Médicaments : intérêt et challenge des normes ISO européennes

Pour renforcer la sécurité des patients l'Agence européenne du médicament souhaite créer un référentiel unique d’identification et réguler ainsi la façon dont les médicaments sont utilisés, consommés et emballés. Ce système universel s'applique à tous les acteurs de la chaîne du médicament : chercheurs, développeurs, fabricants, distributeurs, autorités d'homologation, analystes de sécurité des produits et spécialistes du contrôle qualité.
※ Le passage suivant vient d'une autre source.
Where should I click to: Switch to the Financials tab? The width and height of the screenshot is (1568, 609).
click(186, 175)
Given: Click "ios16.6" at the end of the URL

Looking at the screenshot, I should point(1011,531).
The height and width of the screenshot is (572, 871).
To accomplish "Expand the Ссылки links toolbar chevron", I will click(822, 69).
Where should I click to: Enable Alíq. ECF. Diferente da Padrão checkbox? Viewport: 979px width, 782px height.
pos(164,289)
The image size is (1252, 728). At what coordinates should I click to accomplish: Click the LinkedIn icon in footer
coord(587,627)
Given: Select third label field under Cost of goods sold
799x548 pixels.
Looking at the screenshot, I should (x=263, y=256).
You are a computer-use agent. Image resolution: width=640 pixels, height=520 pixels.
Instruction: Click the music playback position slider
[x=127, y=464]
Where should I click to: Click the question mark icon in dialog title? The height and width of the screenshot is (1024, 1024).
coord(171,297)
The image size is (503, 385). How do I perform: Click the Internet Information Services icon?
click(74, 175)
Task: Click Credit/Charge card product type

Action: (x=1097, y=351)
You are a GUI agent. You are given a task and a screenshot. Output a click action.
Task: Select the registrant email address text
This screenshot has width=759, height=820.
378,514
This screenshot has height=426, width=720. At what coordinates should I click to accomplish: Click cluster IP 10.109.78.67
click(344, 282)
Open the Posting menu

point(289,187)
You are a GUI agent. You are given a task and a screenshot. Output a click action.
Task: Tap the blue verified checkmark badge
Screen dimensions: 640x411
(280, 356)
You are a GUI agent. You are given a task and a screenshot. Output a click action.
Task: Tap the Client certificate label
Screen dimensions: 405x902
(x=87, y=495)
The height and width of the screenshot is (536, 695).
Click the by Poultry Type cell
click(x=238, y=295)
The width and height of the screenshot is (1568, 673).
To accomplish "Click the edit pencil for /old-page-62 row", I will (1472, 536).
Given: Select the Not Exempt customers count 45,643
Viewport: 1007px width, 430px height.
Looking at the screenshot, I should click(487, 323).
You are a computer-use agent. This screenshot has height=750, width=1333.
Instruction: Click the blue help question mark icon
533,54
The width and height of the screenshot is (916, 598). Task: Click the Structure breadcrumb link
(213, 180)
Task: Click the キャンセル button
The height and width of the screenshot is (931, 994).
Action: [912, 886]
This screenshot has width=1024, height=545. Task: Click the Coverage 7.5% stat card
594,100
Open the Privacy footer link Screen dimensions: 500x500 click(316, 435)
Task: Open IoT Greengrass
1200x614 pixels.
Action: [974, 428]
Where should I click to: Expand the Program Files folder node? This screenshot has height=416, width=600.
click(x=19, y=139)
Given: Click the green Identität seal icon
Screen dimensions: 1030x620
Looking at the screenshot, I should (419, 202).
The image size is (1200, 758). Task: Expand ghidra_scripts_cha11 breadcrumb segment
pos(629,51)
L’accès à une source unique de données permet de réagir efficacement en cas d’évènement indésirable, d’identifier d'autres médicaments aux effets potentiellement similaires mais aussi réagir rapidement en cas de nécessité de retrait d'un médicament, ou limiter un retrait à un seul pays, par exemple. Ces nouvelles normes ISO européennes posent néanmoins de nombreux problèmes et nécessitent de redéfinir les stratégies en matière de données. Une des principales difficultés est liée au fait que près de 70 % des données concernant les médicaments sont non-structurées ou semi-structurées, comme les dossiers cliniques, les protocoles, les notices et libellés régionaux. Les experts de l'EFPIA (European Federation of Pharmaceutical Industries and Associations) estiment que le coût de mise en place de nouveaux systèmes de données pourrait atteindre près de 40 millions d’euros pour ne citer que cet obstacle. La première phase de ces normes européennes a débuté en juillet 2016.  L’application de ces normes n’est pas encore obligatoire mais soutenue par des pays comme les Etats-Unis ou la Suisse et des amendes pèsent sur les sociétés de l’Union Européenne qui ne pourraient pas justifier de leur mise en conformité.